Turn the lines of the material below into a numbered list, skipping blank lines and leaving out the pictures.

start PROVIDED MATERIAL

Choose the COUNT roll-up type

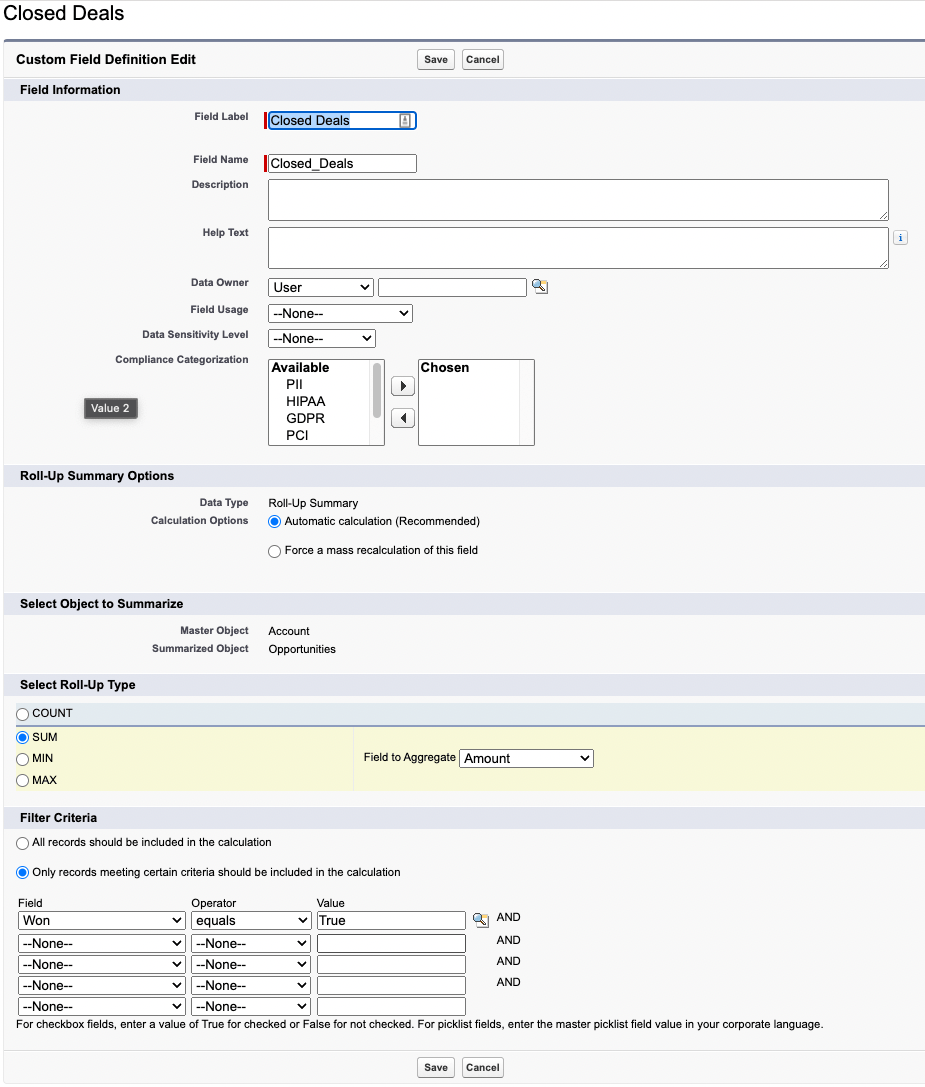coord(21,714)
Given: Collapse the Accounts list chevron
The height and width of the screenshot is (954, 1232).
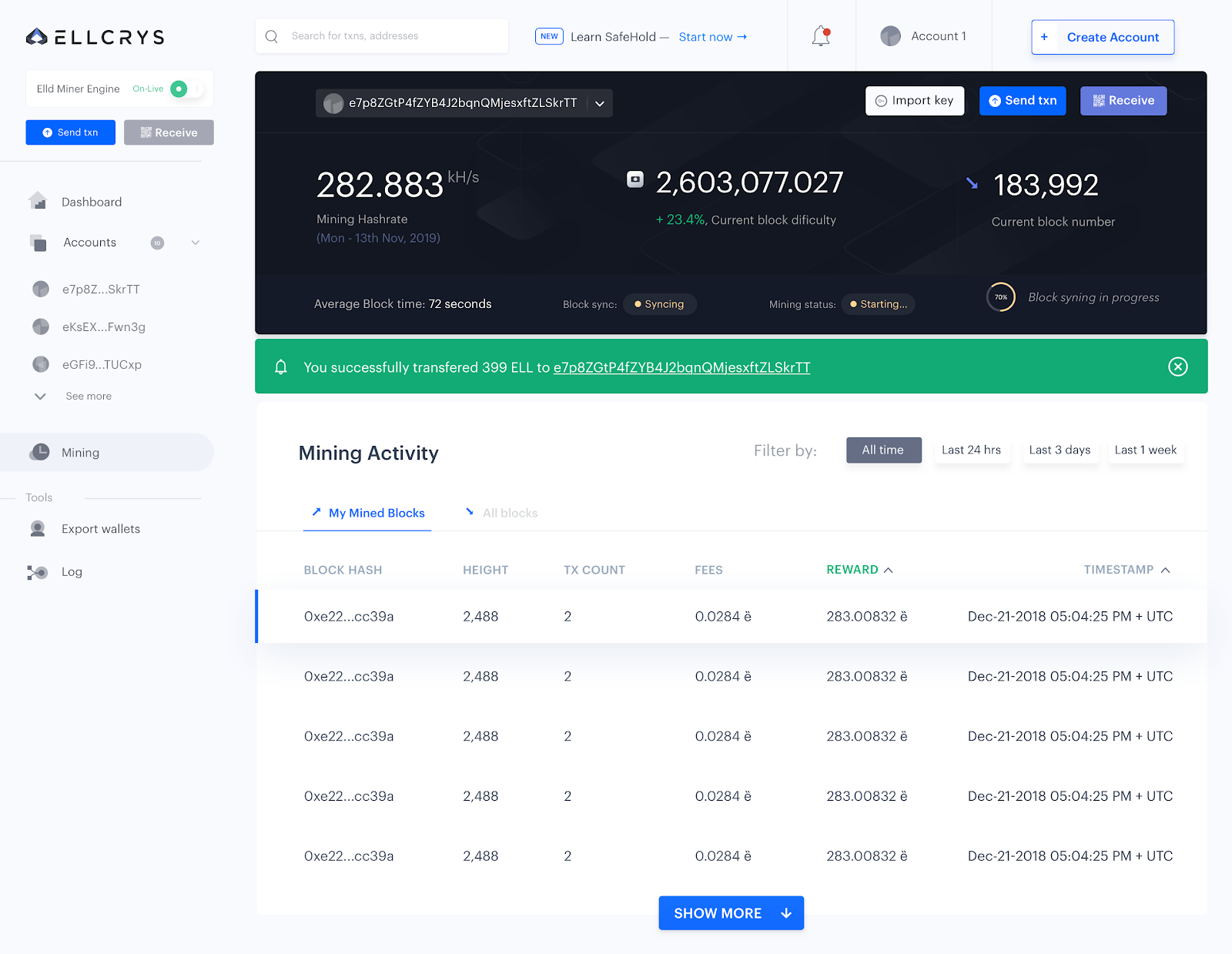Looking at the screenshot, I should click(195, 243).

end PROVIDED MATERIAL

## SOLUTION
1. Choose the COUNT roll-up type
2. coord(21,714)
3. Given: Collapse the Accounts list chevron
4. The height and width of the screenshot is (954, 1232).
5. Looking at the screenshot, I should click(195, 243).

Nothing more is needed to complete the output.